> _Task statement_: What you return must match the records below exactly, down to each character.

--- Exercise data Enclosed Below ---

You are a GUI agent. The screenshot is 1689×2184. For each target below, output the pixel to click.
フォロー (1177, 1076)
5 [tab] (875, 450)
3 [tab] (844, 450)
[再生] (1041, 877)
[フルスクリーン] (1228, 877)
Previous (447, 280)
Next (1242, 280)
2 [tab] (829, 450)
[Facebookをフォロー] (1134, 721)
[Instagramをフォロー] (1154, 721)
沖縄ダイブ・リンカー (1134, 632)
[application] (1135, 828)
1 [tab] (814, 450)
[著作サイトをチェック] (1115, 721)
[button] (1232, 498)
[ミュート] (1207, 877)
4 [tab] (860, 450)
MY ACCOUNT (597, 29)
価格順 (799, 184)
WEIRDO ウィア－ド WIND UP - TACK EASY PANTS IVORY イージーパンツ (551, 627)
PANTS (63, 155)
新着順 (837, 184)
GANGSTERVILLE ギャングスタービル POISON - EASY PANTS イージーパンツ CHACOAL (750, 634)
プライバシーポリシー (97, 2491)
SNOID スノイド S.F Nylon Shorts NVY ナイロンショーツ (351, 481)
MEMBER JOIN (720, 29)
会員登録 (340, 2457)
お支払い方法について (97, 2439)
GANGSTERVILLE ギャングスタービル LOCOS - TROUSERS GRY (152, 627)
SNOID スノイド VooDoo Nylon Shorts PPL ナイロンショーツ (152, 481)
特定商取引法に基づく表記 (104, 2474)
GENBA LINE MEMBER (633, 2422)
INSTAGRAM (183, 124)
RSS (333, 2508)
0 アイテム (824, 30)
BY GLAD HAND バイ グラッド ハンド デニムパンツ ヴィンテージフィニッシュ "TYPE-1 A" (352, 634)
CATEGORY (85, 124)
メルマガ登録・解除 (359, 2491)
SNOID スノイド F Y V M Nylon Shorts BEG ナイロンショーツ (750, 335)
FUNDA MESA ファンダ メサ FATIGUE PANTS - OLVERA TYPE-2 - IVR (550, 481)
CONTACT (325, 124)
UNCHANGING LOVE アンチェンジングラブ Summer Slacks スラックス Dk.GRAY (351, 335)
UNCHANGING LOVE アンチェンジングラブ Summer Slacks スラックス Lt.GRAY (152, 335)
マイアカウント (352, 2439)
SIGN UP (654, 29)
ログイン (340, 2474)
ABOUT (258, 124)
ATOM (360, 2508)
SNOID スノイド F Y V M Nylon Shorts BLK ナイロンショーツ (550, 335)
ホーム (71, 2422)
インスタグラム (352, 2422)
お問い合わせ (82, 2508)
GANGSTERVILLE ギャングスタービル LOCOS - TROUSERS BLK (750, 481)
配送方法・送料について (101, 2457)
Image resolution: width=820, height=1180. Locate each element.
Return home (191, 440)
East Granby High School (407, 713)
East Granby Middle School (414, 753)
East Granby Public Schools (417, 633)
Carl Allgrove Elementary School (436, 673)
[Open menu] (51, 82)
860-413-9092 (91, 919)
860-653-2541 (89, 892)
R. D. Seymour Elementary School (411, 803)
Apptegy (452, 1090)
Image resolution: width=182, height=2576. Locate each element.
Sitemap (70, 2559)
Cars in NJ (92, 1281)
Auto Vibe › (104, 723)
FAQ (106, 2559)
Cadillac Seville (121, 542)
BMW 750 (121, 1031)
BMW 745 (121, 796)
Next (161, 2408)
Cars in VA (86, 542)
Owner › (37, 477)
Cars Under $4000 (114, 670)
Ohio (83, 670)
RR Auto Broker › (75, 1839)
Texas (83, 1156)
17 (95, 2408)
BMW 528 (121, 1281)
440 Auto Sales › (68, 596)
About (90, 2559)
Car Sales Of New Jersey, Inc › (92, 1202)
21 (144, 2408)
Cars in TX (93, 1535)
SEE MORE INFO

--- End of Enclosed Exercise data ---

> _Response box_:
You are a GUI agent. The screenshot is 1689×2184. For each target below, output the pixel to click.
フォロー (1177, 1076)
5 [tab] (875, 450)
3 [tab] (844, 450)
[再生] (1041, 877)
[フルスクリーン] (1228, 877)
Previous (447, 280)
Next (1242, 280)
2 [tab] (829, 450)
[Facebookをフォロー] (1134, 721)
[Instagramをフォロー] (1154, 721)
沖縄ダイブ・リンカー (1134, 632)
[application] (1135, 828)
1 [tab] (814, 450)
[著作サイトをチェック] (1115, 721)
[button] (1232, 498)
[ミュート] (1207, 877)
4 [tab] (860, 450)
MY ACCOUNT (597, 29)
価格順 (799, 184)
WEIRDO ウィア－ド WIND UP - TACK EASY PANTS IVORY イージーパンツ (551, 627)
PANTS (63, 155)
新着順 (837, 184)
GANGSTERVILLE ギャングスタービル POISON - EASY PANTS イージーパンツ CHACOAL (750, 634)
プライバシーポリシー (97, 2491)
SNOID スノイド S.F Nylon Shorts NVY ナイロンショーツ (351, 481)
MEMBER JOIN (720, 29)
会員登録 (340, 2457)
お支払い方法について (97, 2439)
GANGSTERVILLE ギャングスタービル LOCOS - TROUSERS GRY (152, 627)
SNOID スノイド VooDoo Nylon Shorts PPL ナイロンショーツ (152, 481)
特定商取引法に基づく表記 (104, 2474)
GENBA LINE MEMBER (633, 2422)
INSTAGRAM (183, 124)
RSS (333, 2508)
0 アイテム (824, 30)
BY GLAD HAND バイ グラッド ハンド デニムパンツ ヴィンテージフィニッシュ "TYPE-1 A" (352, 634)
CATEGORY (85, 124)
メルマガ登録・解除 (359, 2491)
SNOID スノイド F Y V M Nylon Shorts BEG ナイロンショーツ (750, 335)
FUNDA MESA ファンダ メサ FATIGUE PANTS - OLVERA TYPE-2 - IVR (550, 481)
CONTACT (325, 124)
UNCHANGING LOVE アンチェンジングラブ Summer Slacks スラックス Dk.GRAY (351, 335)
UNCHANGING LOVE アンチェンジングラブ Summer Slacks スラックス Lt.GRAY (152, 335)
マイアカウント (352, 2439)
SIGN UP (654, 29)
ログイン (340, 2474)
ABOUT (258, 124)
ATOM (360, 2508)
SNOID スノイド F Y V M Nylon Shorts BLK ナイロンショーツ (550, 335)
ホーム (71, 2422)
インスタグラム (352, 2422)
お問い合わせ (82, 2508)
GANGSTERVILLE ギャングスタービル LOCOS - TROUSERS BLK (750, 481)
配送方法・送料について (101, 2457)
Image resolution: width=820, height=1180. Locate each element.
Return home (191, 440)
East Granby High School (407, 713)
East Granby Middle School (414, 753)
East Granby Public Schools (417, 633)
Carl Allgrove Elementary School (436, 673)
[Open menu] (51, 82)
860-413-9092 (91, 919)
860-653-2541 (89, 892)
R. D. Seymour Elementary School (411, 803)
Apptegy (452, 1090)
Image resolution: width=182, height=2576. Locate each element.
Sitemap (70, 2559)
Cars in NJ (92, 1281)
Auto Vibe › (104, 723)
FAQ (106, 2559)
Cadillac Seville (121, 542)
BMW 750 (121, 1031)
BMW 745 (121, 796)
Next (161, 2408)
Cars in VA (86, 542)
Owner › (37, 477)
Cars Under $4000 (114, 670)
Ohio (83, 670)
RR Auto Broker › (75, 1839)
Texas (83, 1156)
17 (95, 2408)
BMW 528 (121, 1281)
440 Auto Sales › (68, 596)
About (90, 2559)
Car Sales Of New Jersey, Inc › (92, 1202)
21 (144, 2408)
Cars in TX (93, 1535)
SEE MORE INFO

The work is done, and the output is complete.